What is needed ▸ Print the records below word for word, but leave out the pictures.

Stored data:

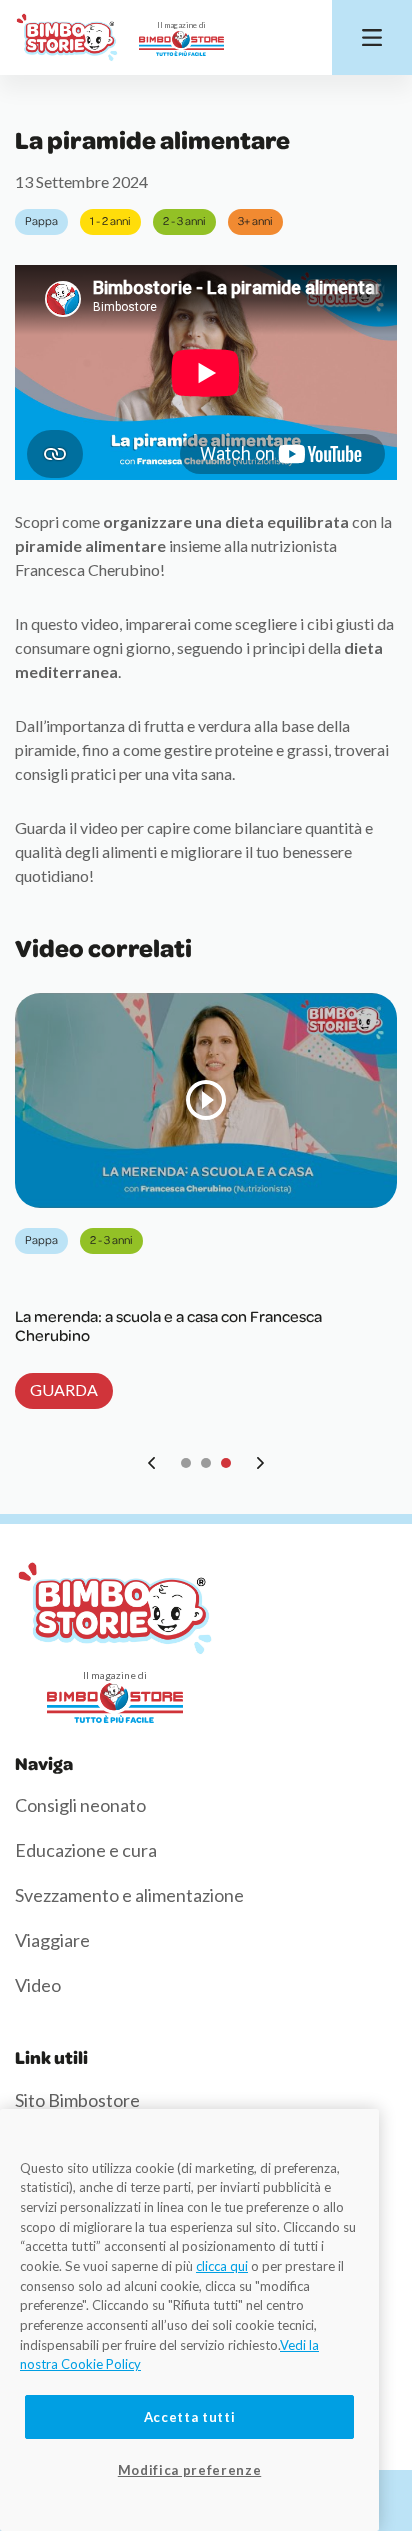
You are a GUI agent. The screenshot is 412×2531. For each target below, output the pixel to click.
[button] (186, 1463)
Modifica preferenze (189, 2470)
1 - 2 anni (110, 220)
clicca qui (222, 2266)
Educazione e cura (86, 1850)
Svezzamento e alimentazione (129, 1895)
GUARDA (64, 1389)
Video (38, 1985)
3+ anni (255, 220)
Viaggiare (52, 1940)
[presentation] (152, 1463)
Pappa (41, 220)
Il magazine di (181, 25)
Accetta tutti (190, 2417)
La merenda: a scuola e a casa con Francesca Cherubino (168, 1325)
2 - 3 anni (184, 220)
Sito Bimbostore (77, 2100)
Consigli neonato (80, 1805)
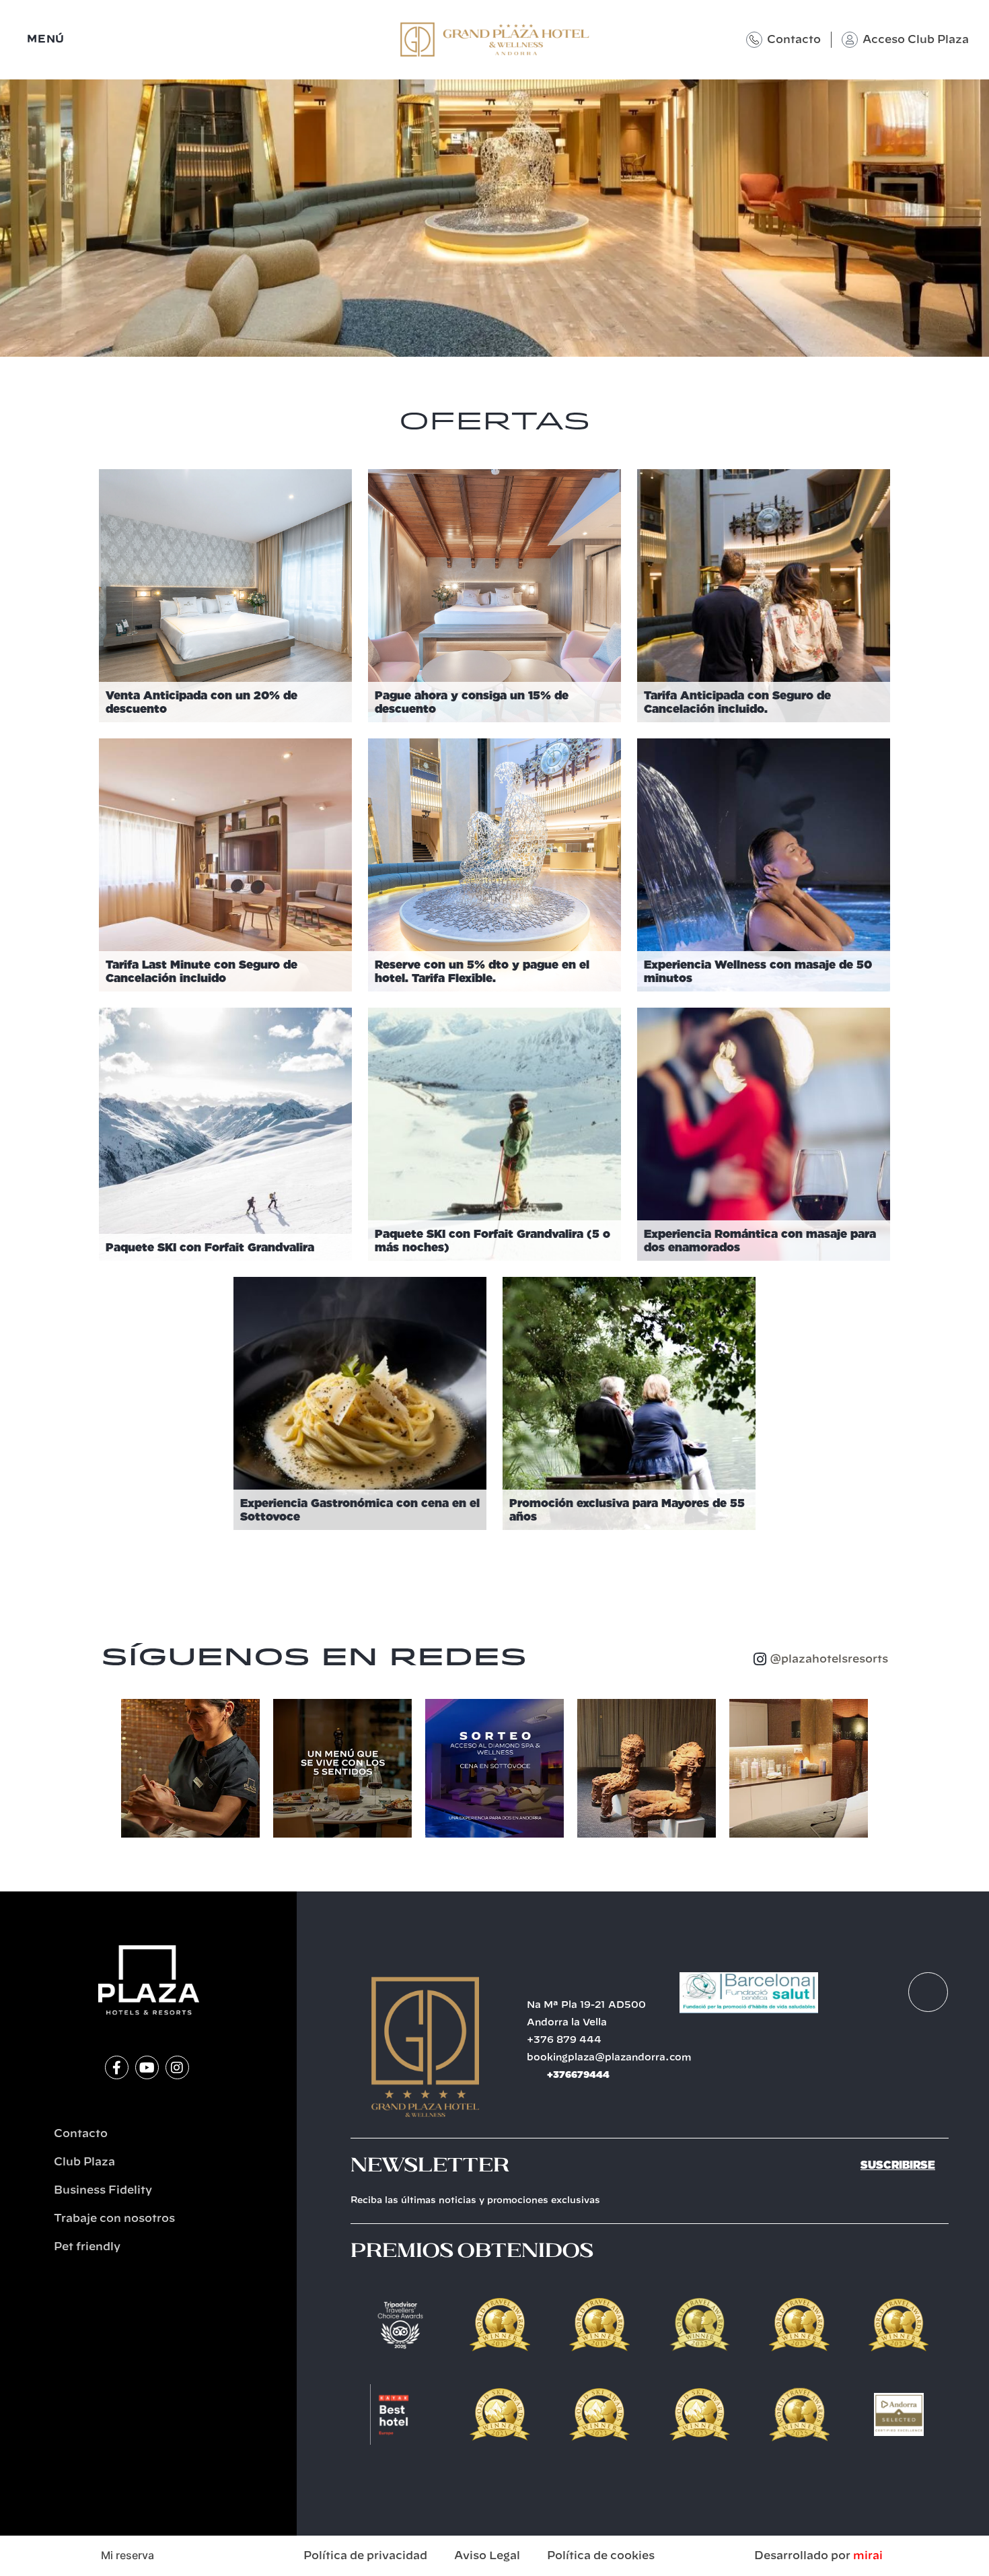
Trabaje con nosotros (114, 2218)
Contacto (794, 39)
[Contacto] (754, 40)
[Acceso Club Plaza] (850, 40)
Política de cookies (601, 2555)
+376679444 (578, 2074)
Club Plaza (84, 2162)
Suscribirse (897, 2165)
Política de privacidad (365, 2555)
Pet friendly (87, 2246)
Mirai (868, 2555)
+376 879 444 (564, 2040)
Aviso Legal (487, 2555)
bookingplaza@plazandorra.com (609, 2057)
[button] (107, 1768)
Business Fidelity (103, 2190)
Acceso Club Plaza (916, 39)
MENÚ (46, 39)
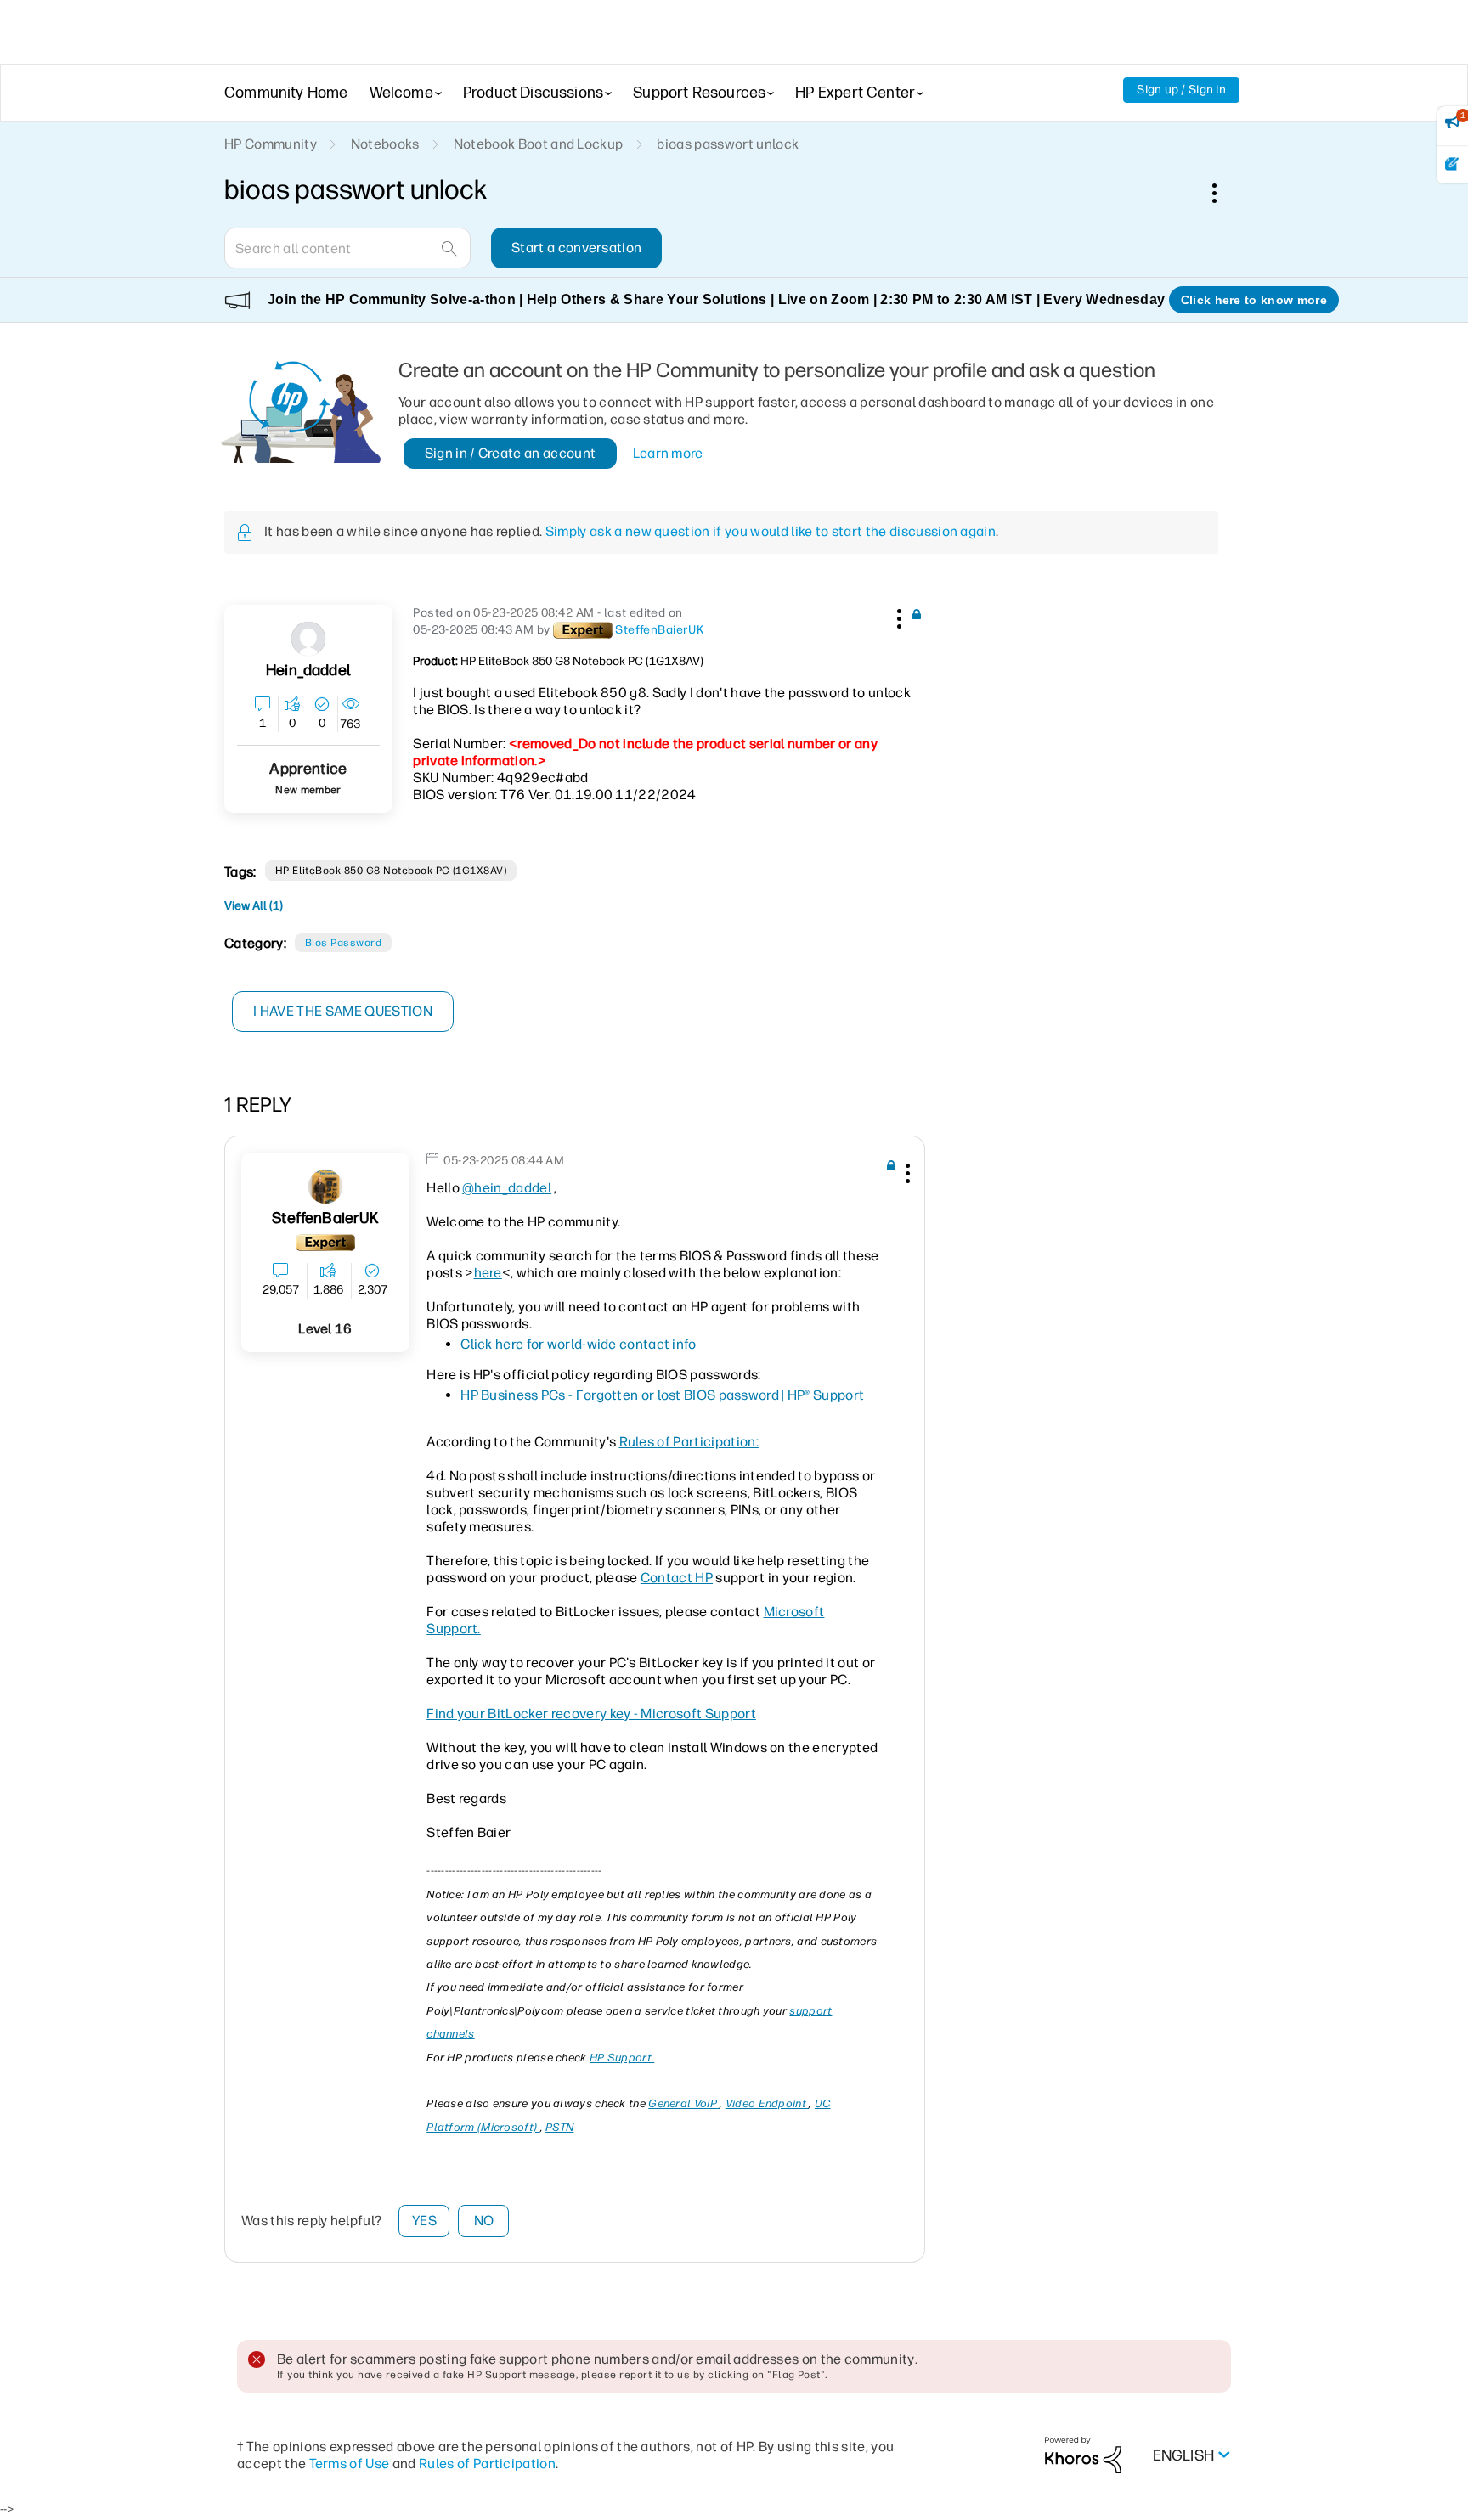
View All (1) (253, 906)
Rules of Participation (487, 2463)
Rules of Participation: (689, 1442)
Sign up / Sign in (1181, 89)
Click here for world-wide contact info (578, 1344)
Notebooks (385, 144)
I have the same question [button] (342, 1011)
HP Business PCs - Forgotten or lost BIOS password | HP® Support (662, 1395)
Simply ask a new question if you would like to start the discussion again (770, 531)
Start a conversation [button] (576, 248)
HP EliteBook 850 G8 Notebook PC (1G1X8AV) (391, 871)
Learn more (668, 453)
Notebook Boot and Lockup (539, 144)
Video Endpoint (768, 2103)
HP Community (270, 144)
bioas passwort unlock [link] (728, 144)
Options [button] (1223, 193)
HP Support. (622, 2057)
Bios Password (343, 943)
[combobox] (347, 248)
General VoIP (684, 2103)
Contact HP (677, 1578)
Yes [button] (424, 2221)
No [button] (484, 2221)
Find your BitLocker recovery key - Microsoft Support (591, 1713)
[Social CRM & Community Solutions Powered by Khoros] (1083, 2454)
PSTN (559, 2127)
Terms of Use (349, 2463)
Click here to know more (1254, 300)
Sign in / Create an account (510, 453)
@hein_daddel (506, 1188)
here (488, 1273)
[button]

Solution ▸
You are a GUI agent. The screenshot is 412×2531. For each target below, output the pixel to click.
[button] (186, 1463)
Modifica preferenze (189, 2470)
1 - 2 anni (110, 220)
clicca qui (222, 2266)
Educazione e cura (86, 1850)
Svezzamento e alimentazione (129, 1895)
GUARDA (64, 1389)
Video (38, 1985)
3+ anni (255, 220)
Viaggiare (52, 1940)
[presentation] (152, 1463)
Pappa (41, 220)
Il magazine di (181, 25)
Accetta tutti (190, 2417)
La merenda: a scuola e a casa con Francesca Cherubino (168, 1325)
2 - 3 anni (184, 220)
Sito Bimbostore (77, 2100)
Consigli neonato (80, 1805)
Trabaje con nosotros (114, 2218)
Contacto (794, 39)
[Contacto] (754, 40)
[Acceso Club Plaza] (850, 40)
Política de cookies (601, 2555)
+376679444 (578, 2074)
Club Plaza (84, 2162)
Suscribirse (897, 2165)
Política de privacidad (365, 2555)
Pet friendly (87, 2246)
Mirai (868, 2555)
+376 879 444 (564, 2040)
Aviso Legal (487, 2555)
bookingplaza@plazandorra.com (609, 2057)
[button] (107, 1768)
Business Fidelity (103, 2190)
Acceso Club Plaza (916, 39)
MENÚ (46, 39)
View All (1) (253, 906)
Rules of Participation (487, 2463)
Rules of Participation: (689, 1442)
Sign up / Sign in (1181, 89)
Click here for world-wide contact info (578, 1344)
Notebooks (385, 144)
I have the same question [button] (342, 1011)
HP Business PCs - Forgotten or lost BIOS password | HP® Support (662, 1395)
Simply ask a new question if you would like to start the discussion again (770, 531)
Start a conversation [button] (576, 248)
HP EliteBook 850 G8 Notebook PC (1G1X8AV) (391, 871)
Learn more (668, 453)
Notebook Boot and Lockup (539, 144)
Video Endpoint (768, 2103)
HP Community (270, 144)
bioas passwort unlock [link] (728, 144)
Options [button] (1223, 193)
HP Support. (622, 2057)
Bios Password (343, 943)
[combobox] (347, 248)
General VoIP (684, 2103)
Contact HP (677, 1578)
Yes [button] (424, 2221)
No [button] (484, 2221)
Find your BitLocker recovery key - Microsoft Support (591, 1713)
[Social CRM & Community Solutions Powered by Khoros] (1083, 2454)
PSTN (559, 2127)
Terms of Use (349, 2463)
Click here to know more (1254, 300)
Sign in / Create an account (510, 453)
@hein_daddel (506, 1188)
here (488, 1273)
[button]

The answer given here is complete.